OpenMP causes heisenbug segfault

问题

I'm trying to parallelize a pretty massive for-loop in OpenMP. About 20% of the time it runs through fine, but the rest of the time it crashes with various segfaults such as;

*** glibc detected *** ./execute: double free or corruption (!prev): <address> ***

*** glibc detected *** ./execute: free(): invalid next size (fast): <address> ***

[2] <PID> segmentation fault ./execute

My general code structure is as follows;

<declare and initialize shared variables here>
#pragma omp parallel private(list of private variables which are initialized in for loop) shared(much shorter list of shared variables) 
{
   #pragma omp for
   for (index = 0 ; index < end ; index++) {

     // Lots of functionality (science!)
     // Calls to other deep functions which manipulate private variables
     // Finally generated some calculated_values

     shared_array1[index] = calculated_value1;
     shared_array2[index] = calculated_value2;
     shared_array3[index] = calculated_value3;

   } // end for
 }

// final tidy up

}

In terms of what's going on, each loop iteration is totally independent of each other loop iteration, other than the fact they pull data from shared matrices (but different columns on each loop iteration).

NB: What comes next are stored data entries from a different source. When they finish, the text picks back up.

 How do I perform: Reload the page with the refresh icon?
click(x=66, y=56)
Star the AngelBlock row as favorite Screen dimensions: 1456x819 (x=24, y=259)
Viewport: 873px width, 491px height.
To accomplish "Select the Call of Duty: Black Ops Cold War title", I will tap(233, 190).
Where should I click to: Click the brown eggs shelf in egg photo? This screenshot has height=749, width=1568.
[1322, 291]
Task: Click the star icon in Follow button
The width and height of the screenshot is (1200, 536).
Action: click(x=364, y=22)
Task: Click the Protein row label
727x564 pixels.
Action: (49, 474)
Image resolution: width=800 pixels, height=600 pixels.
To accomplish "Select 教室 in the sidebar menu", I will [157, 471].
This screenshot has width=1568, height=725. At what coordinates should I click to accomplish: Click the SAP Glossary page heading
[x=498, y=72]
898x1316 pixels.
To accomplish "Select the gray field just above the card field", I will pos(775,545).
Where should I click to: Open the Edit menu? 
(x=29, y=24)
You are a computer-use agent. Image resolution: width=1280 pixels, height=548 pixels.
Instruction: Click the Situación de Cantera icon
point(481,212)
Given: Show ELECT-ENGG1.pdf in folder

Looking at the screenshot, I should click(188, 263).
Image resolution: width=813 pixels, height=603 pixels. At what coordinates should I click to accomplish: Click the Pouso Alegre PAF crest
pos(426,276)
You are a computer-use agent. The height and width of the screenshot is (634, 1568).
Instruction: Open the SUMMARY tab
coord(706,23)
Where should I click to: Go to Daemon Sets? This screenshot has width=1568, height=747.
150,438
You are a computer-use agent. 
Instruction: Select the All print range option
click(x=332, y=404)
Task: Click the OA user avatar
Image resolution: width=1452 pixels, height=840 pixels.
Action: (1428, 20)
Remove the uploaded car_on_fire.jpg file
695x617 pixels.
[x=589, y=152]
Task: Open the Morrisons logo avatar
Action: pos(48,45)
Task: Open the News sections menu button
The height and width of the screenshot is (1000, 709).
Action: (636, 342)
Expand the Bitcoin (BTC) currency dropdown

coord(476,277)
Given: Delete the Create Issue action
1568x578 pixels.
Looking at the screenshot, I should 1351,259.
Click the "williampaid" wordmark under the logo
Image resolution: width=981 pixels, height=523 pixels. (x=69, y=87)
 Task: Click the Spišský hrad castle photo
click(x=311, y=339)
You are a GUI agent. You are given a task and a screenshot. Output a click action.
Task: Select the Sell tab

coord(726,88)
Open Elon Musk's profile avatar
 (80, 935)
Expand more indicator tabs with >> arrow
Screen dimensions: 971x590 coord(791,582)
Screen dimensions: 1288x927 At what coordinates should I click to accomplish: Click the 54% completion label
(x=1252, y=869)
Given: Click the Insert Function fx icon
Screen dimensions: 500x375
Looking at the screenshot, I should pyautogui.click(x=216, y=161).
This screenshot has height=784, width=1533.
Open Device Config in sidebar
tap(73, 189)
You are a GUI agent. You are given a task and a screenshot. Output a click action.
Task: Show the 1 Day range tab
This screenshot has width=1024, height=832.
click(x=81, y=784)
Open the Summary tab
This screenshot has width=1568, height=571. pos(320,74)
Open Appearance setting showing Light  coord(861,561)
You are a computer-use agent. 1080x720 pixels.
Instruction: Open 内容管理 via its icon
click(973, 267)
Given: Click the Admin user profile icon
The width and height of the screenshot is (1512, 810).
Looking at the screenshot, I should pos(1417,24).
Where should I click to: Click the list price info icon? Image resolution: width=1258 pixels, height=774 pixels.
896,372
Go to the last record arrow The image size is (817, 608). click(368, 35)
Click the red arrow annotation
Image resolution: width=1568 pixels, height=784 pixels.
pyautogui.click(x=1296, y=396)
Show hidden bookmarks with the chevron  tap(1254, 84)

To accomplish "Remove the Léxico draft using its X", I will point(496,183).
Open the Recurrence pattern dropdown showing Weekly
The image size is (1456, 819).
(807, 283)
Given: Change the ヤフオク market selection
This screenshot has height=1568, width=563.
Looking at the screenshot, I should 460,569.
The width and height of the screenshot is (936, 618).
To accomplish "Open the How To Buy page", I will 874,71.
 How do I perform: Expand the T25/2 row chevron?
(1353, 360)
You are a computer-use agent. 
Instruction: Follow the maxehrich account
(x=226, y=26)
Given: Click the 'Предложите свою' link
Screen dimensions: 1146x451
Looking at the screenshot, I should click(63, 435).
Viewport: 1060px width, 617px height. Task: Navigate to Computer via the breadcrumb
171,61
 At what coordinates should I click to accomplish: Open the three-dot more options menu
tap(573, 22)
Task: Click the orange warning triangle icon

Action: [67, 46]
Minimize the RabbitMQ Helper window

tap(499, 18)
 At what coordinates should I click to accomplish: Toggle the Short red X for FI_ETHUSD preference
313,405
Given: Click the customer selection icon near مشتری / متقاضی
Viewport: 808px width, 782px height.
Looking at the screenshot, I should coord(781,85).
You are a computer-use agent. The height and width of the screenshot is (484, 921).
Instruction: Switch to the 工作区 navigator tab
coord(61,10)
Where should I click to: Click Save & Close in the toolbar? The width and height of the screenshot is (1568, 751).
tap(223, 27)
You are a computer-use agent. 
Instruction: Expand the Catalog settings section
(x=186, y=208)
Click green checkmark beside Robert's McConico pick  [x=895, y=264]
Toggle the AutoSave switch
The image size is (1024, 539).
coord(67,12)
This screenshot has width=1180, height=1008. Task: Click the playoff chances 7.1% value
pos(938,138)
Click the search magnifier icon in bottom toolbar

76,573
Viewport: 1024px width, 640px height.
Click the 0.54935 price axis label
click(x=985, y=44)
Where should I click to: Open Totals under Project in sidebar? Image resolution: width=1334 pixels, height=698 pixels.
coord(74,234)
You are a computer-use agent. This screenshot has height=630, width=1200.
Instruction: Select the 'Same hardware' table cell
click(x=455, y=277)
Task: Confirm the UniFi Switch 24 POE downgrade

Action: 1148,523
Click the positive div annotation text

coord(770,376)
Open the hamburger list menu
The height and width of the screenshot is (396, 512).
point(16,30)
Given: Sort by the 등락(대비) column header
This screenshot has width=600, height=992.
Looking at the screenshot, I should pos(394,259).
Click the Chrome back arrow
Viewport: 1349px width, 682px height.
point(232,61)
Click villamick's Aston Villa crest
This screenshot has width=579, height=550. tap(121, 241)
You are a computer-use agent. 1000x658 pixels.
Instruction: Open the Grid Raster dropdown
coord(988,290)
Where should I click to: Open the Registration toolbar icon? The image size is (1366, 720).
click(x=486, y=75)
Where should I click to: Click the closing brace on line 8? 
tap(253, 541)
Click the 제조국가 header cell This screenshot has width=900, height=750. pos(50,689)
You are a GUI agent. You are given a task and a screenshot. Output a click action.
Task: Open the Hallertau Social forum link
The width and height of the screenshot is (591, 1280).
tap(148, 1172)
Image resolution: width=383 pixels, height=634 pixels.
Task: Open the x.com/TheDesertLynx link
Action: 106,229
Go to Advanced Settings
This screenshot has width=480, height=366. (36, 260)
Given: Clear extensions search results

Where I call other functions, they're only changing private variables (although occasionally reading shared variables) so I'd assume they'd be thread safe as they're only messing with stuff local to a specific thread? The only writing to any shared variables happens right at the end, where we write various calculated values to some shared arrays, where array elements are indexed by the for-loop index. This code is in C++, although the code it calls is both C and C++ code.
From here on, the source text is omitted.